Direktur Jenderal Kekayaan Intelektual (Dirjen KI) Min Usihen mengatakan sesuai dengan Undang-Undang Nomor 20 Tahun 2016 tentang Merek dan Indikasi Geografis, Pembinaan dan Pengawasan dilakukan oleh pemerintah pusat dan/atau pemerintah daerah sesuai dengan kewenangannya. Pembinaan terhadap produk IG, dilakukan sebelum dan setelah produk IG terdaftar.
“Pembinaan sebelum produk IG terdaftar dilakukan untuk persiapan pemenuhan persyaratan permohonan hingga pendaftaran selesai sedangkan pembinaan setelah produk IG terdaftar dilakukan melalui pemanfaatan, komersialisasi, sosialisasi, dan pemahaman atas pelindungan IG,” ucap Min.

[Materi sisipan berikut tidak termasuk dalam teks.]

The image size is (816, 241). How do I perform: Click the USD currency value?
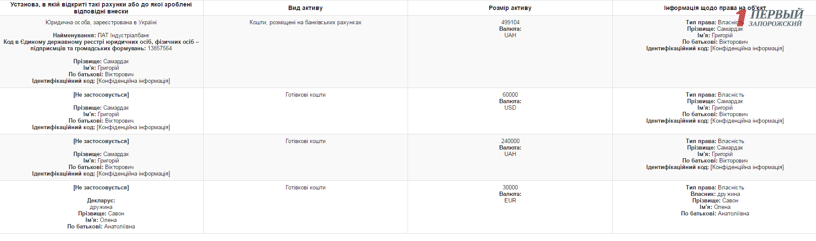click(x=510, y=108)
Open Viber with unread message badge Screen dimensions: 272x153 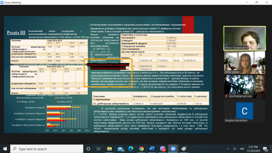click(x=162, y=149)
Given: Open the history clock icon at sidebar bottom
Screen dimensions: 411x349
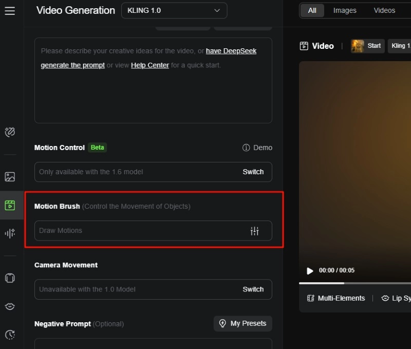Looking at the screenshot, I should pyautogui.click(x=10, y=334).
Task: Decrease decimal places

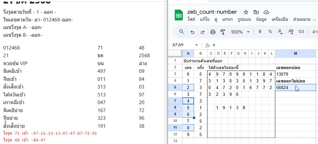Action: tap(280, 32)
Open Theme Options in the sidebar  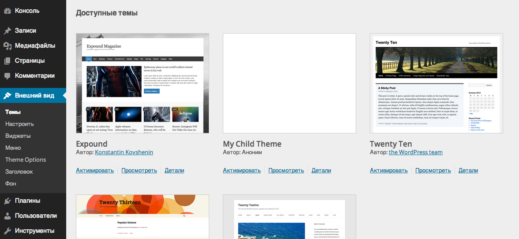click(26, 160)
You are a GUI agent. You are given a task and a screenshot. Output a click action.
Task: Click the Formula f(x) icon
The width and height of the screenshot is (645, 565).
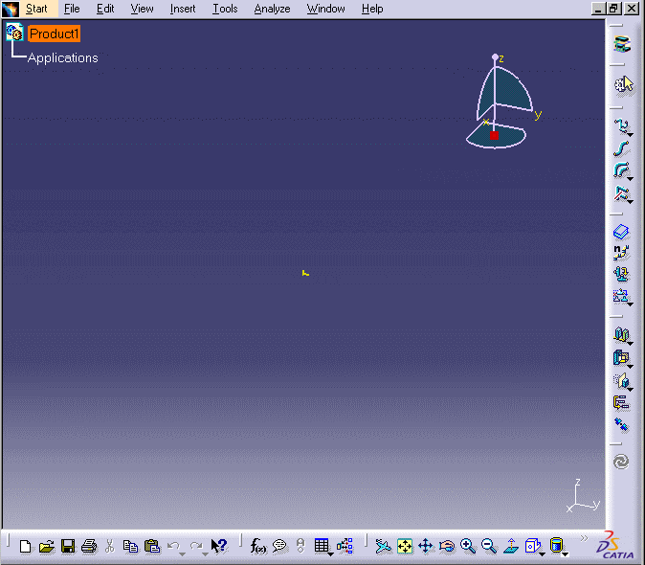(x=257, y=546)
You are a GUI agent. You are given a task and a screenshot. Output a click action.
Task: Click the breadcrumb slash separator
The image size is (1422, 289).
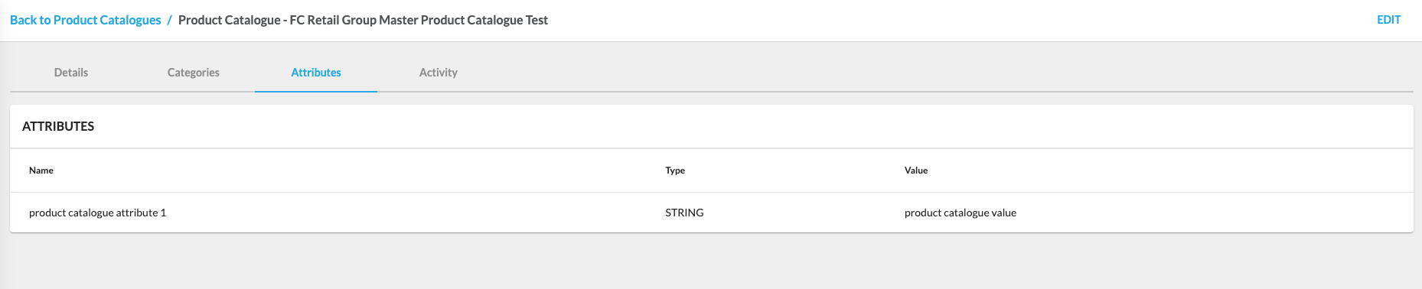click(169, 20)
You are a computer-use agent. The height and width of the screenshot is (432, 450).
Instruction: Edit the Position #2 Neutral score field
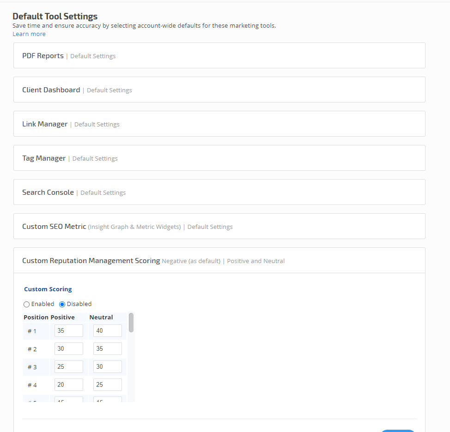pyautogui.click(x=108, y=348)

Min menjelaskan sejak sistem pelindungan IG diterapkan di Indonesia hingga saat ini, Indonesia telah memiliki sebanyak 135 produk unggulan daerah yang sudah terdaftar sebagai IG di Direktorat Jenderal Kekayaan Intelektual (DJKI).

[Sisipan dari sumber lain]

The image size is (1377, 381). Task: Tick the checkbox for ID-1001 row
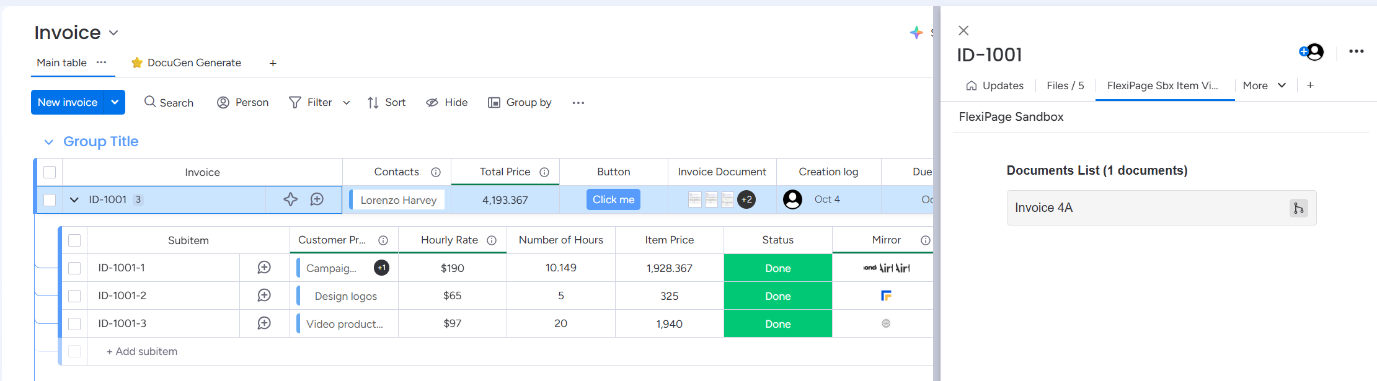50,200
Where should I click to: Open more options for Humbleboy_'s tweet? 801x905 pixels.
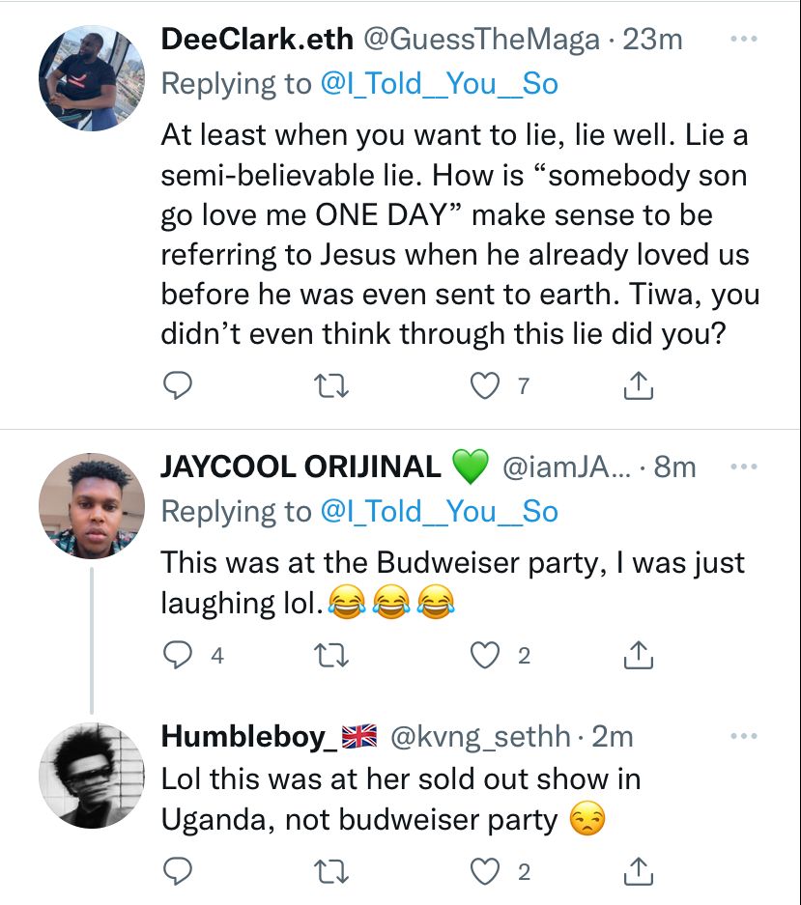tap(743, 736)
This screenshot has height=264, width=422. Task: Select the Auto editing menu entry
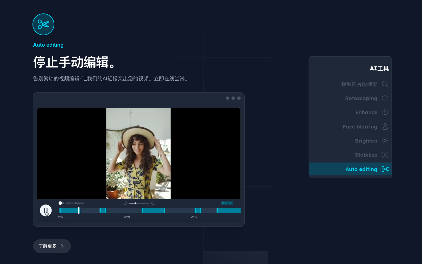point(361,169)
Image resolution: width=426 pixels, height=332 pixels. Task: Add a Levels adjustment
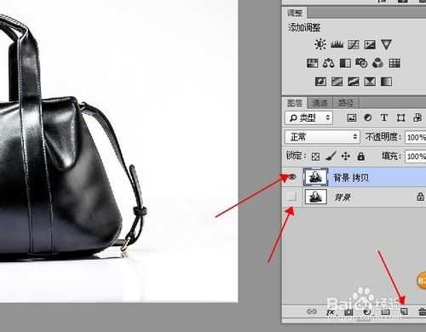337,44
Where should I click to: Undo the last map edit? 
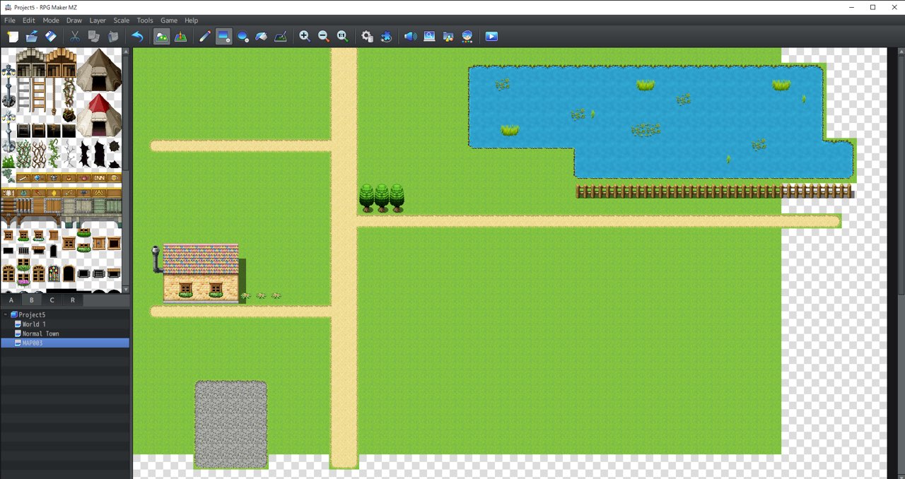click(x=138, y=36)
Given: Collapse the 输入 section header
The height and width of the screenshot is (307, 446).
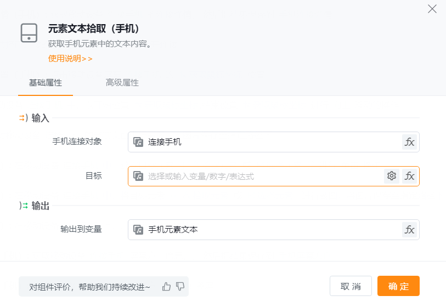Looking at the screenshot, I should tap(35, 118).
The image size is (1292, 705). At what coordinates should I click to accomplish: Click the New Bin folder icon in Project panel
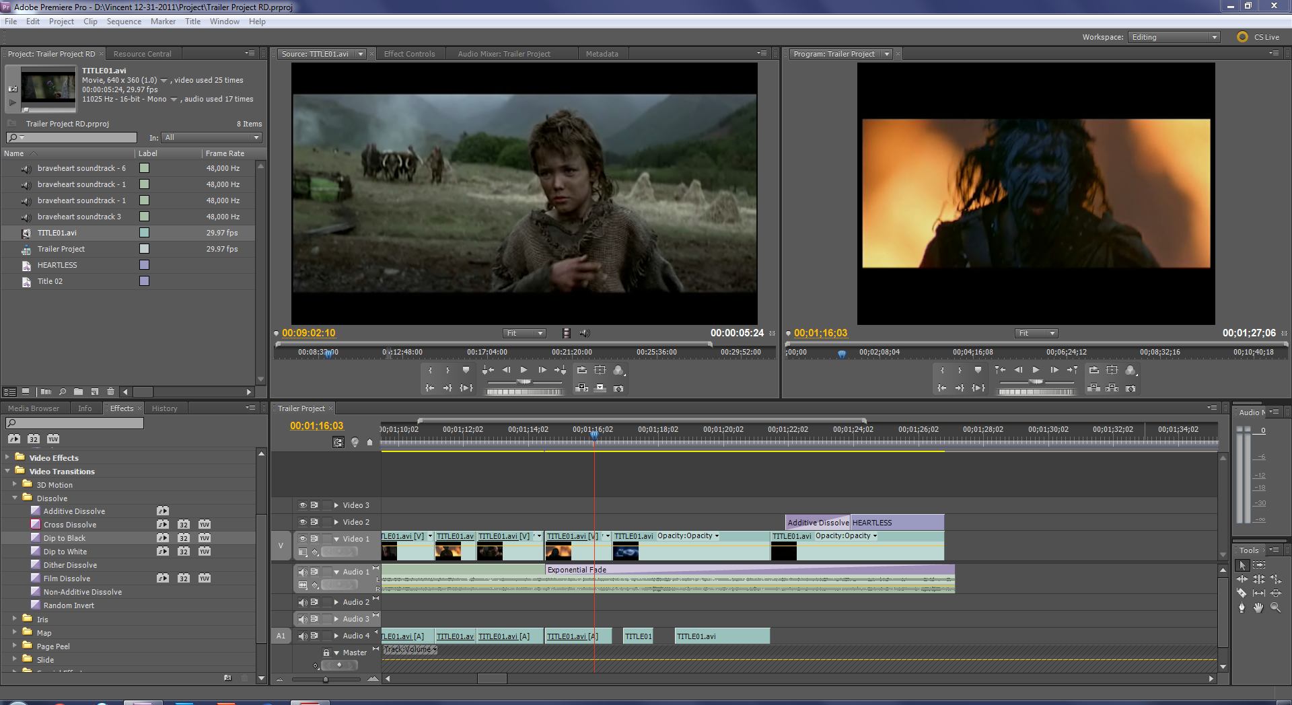point(79,392)
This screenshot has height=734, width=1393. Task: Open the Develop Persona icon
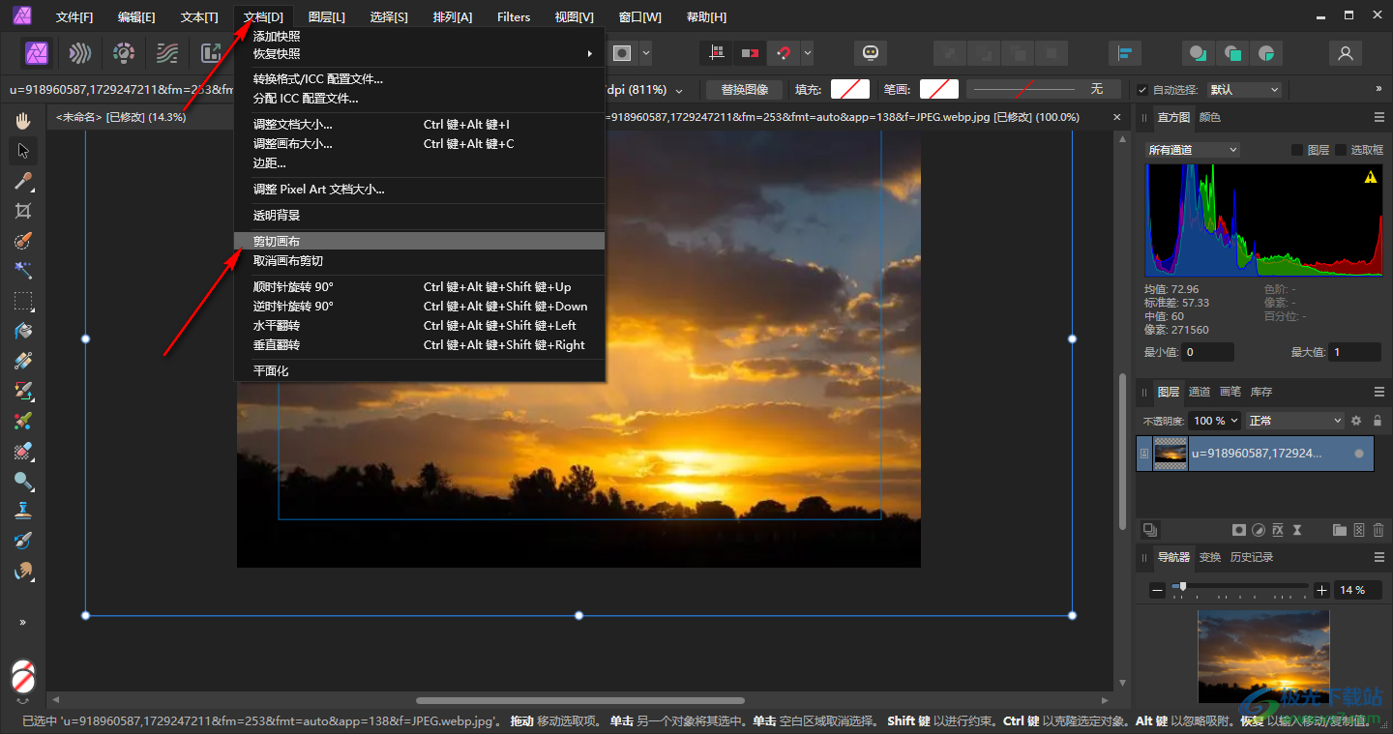[124, 53]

“Terdapat 120 produk dari dalam negeri dan 15 produk dari luar negeri, walaupun permohonan IG yang masuk per tahun jumlahnya meningkat tapi yang ada saat ini masih sangat jauh dibandingkan dengan potensi dan SDA di Indonesia,” ucap Min.
Min mengungkapkan bahwa peran DJKI menjadi katalis dalam peningkatan jumlah permohonan IG. DJKI mengedepankan peran dan fungsi pembinaan serta pengawasan atas IG kepada masyarakat terkait pelindungan hukumnya, khususnya setelah terdaftarnya IG tersebut.
Lantas apa yang harus dilakukan pemilik IG agar pelindungan hukumnya tidak hilang? Serta apa peran dari pemerintah daerah untuk mengatasi hal ini?
“Reputasi, Kualitas dan Karakteristik adalah tiga hal yang harus terus dijaga oleh pemilik IG supaya pelindungan hukumnya tidak hilang. Maksud dari hilang di sini adalah menjamin tetap adanya tiga point tersebut yang menjadi dasar diterbitkannya IG dan untuk mencegah penggunaan IG secara tidak sah,” kata Min.
Pemilik IG harus melakukan kontrol internal yang sesuai dengan kaidah-kaidah yang telah dituangkan dalam dokumen deskripsi. Pelabelan logo produk IG dan logo IG di Indonesia hanya diberikan kepada produk-produk yang telah lolos uji kualitas dan mengikuti standar produksi yang telah ditetapkan oleh organisasi pemilik IG. Hal ini untuk memastikan konsumen memiliki jaminan akan keaslian produk sehingga citra produk-produk IG meningkat. Merek yang memiliki nilai produk IG juga boleh memiliki diferensiasi dalam konteks keunggulan kualitas dan ciri khas spesifik dari daerah.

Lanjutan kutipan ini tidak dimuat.